LoRA & QLoRA: Fine-Tuning on a Budget
How LoRA and QLoRA make fine-tuning accessible: low-rank adaptation, 4-bit quantization, and VRAM math that lets you train a 7B model on a free GPU.
Premium Course Content
This lesson is part of a premium course. Upgrade to Pro to unlock all premium courses and content.
- Access all premium courses
- 1000+ AI skill templates included
- New content added weekly
🔄 In the last lesson, you learned the three fine-tuning methods: SFT, RLHF, and DPO. The missing piece was hardware — full fine-tuning of a 7B model requires 100-120 GB of VRAM. That’s multiple H100 GPUs at $2-3/hour each, or $50,000+ to buy.
LoRA and QLoRA changed everything. Now you can fine-tune a 7B model on a $0 Google Colab GPU with a T4 (16 GB VRAM). Here’s how.
What You’ll Learn
By the end of this lesson, you’ll understand how LoRA and QLoRA work, why they’re 10-20x cheaper than full fine-tuning, and what hyperparameters to pick.
The VRAM Problem
Fine-tuning means updating model weights with gradient descent. For each weight, you need:
- The weight itself (parameter)
- Its gradient (same size as the weight)
- Optimizer states (Adam stores 2 states per parameter)

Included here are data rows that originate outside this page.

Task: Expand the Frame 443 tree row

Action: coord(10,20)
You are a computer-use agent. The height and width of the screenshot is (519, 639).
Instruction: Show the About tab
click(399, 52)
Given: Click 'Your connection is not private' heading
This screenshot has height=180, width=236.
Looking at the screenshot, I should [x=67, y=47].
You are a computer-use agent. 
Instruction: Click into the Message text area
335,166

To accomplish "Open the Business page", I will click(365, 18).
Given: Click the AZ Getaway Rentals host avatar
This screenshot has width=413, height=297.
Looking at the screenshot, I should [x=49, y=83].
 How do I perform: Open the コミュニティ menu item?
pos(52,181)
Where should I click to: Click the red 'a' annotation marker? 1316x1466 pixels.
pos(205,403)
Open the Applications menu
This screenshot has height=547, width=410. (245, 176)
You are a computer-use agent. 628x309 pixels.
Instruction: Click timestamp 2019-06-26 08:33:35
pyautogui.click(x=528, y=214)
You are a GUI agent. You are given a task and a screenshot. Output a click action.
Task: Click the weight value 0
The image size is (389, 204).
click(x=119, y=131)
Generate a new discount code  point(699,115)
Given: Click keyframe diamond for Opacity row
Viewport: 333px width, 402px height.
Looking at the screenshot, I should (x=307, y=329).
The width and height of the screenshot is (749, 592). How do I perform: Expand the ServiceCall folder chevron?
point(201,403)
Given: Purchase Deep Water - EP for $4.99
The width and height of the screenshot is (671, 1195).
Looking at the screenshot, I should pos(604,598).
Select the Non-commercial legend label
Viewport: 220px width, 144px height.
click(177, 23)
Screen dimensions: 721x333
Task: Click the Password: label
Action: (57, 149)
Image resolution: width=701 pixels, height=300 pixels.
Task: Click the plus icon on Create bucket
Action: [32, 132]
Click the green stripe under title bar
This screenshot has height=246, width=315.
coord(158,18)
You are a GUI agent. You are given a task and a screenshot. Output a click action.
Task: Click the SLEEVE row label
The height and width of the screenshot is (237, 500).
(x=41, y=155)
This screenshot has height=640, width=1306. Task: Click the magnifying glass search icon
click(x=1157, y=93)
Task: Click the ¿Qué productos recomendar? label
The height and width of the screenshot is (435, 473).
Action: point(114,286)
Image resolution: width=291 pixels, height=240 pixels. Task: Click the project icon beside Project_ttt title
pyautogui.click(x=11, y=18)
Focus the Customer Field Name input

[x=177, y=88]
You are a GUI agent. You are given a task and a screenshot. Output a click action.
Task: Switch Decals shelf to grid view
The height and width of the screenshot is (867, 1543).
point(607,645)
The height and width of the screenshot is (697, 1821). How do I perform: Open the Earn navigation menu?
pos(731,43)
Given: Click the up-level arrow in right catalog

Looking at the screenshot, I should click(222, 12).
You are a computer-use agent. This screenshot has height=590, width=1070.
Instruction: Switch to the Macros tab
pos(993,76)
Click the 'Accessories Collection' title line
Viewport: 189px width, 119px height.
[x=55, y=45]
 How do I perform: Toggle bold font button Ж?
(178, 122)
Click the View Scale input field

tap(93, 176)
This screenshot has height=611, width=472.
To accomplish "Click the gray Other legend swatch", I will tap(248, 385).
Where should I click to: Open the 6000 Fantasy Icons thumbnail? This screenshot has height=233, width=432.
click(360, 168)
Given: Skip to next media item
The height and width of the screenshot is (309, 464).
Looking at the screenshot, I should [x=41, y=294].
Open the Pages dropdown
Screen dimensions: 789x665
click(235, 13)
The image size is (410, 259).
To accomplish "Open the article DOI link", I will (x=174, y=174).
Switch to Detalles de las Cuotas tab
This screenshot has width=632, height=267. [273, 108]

For a 7B model in 16-bit precision:
- Parameters: 7B × 2 bytes = 14 GB
- Gradients: 14 GB
- Optimizer: 28 GB
- Activations: ~20-40 GB (depending on batch size)
- Total: ~80-120 GB VRAM
That’s 2-3 A100 GPUs (80 GB each). Not practical for most people.
LoRA: The Elegant Hack
LoRA (Low-Rank Adaptation) is based on a simple insight: you don’t need to update all 7 billion parameters. Most of the “learning” during fine-tuning happens in a small subspace of the weight matrix.
How It Works
Instead of updating a full weight matrix W (size d × k), LoRA adds two small matrices:
Original: W (frozen, not updated)
LoRA adds: A (d × r) and B (r × k) where r << d,k
At inference: W_new = W + A × B
The rank r is typically 8-64. For a layer with d=4096 and k=4096:
- Full update: 4096 × 4096 = 16.7 million parameters
- LoRA (r=8): 4096 × 8 + 8 × 4096 = 65,536 parameters (0.4%)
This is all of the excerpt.